Goal of the exercise - With the pictures left out, please return exactly the line holding "Click the 'Password' floating label" and each following line until the entries end.
[Source data]
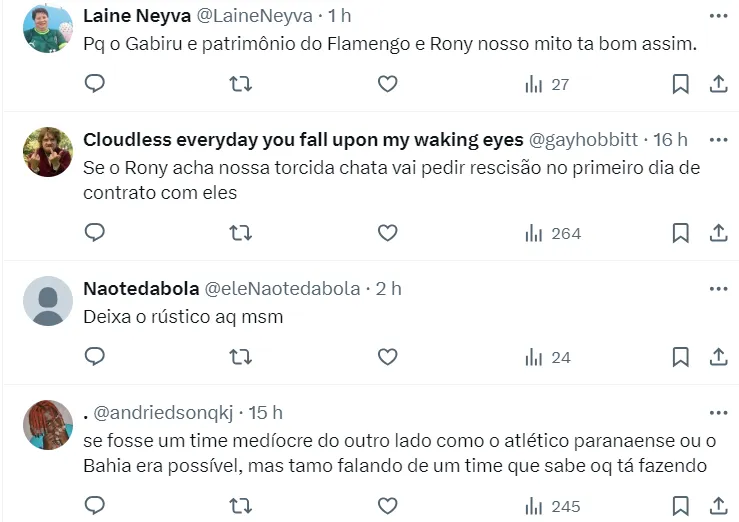
Task: Reply to the @andriedsonqkj tweet
Action: [94, 505]
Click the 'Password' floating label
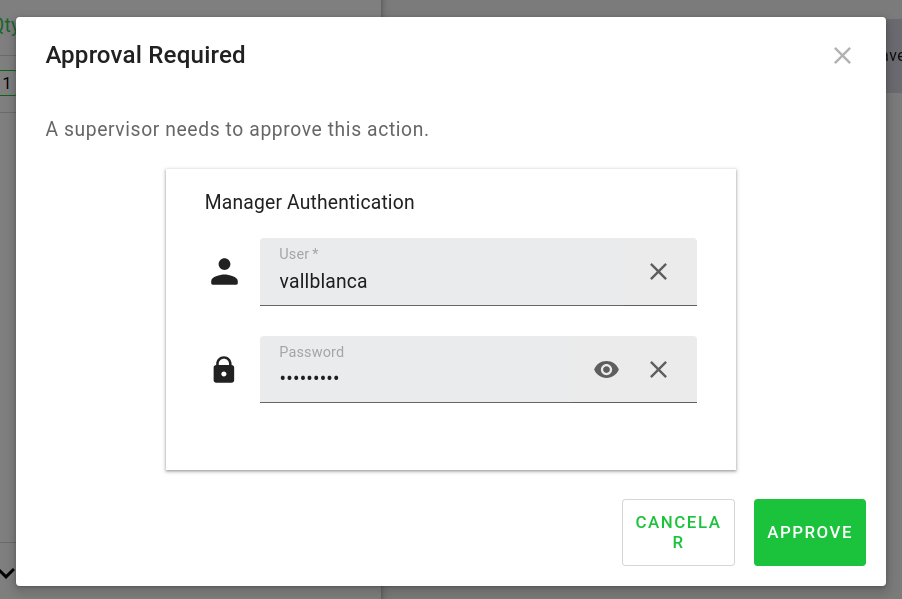902x599 pixels. (x=311, y=352)
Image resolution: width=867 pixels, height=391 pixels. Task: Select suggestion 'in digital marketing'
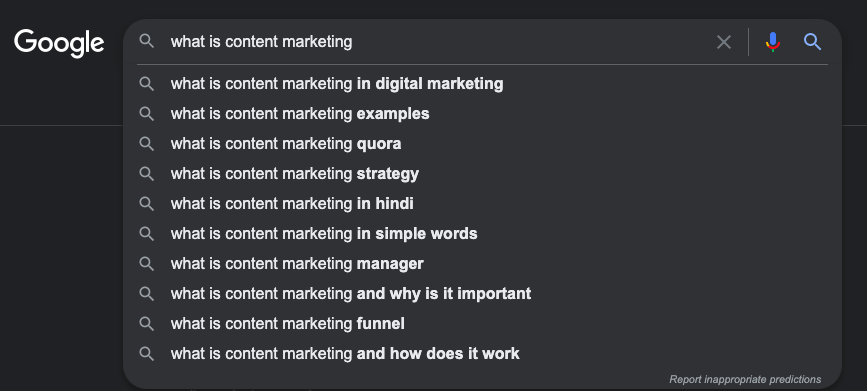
[/Source data]
Result of the exercise -
Click the 'Password' floating label
902x599 pixels. (x=311, y=352)
Image resolution: width=867 pixels, height=391 pixels. Task: Select suggestion 'in digital marketing'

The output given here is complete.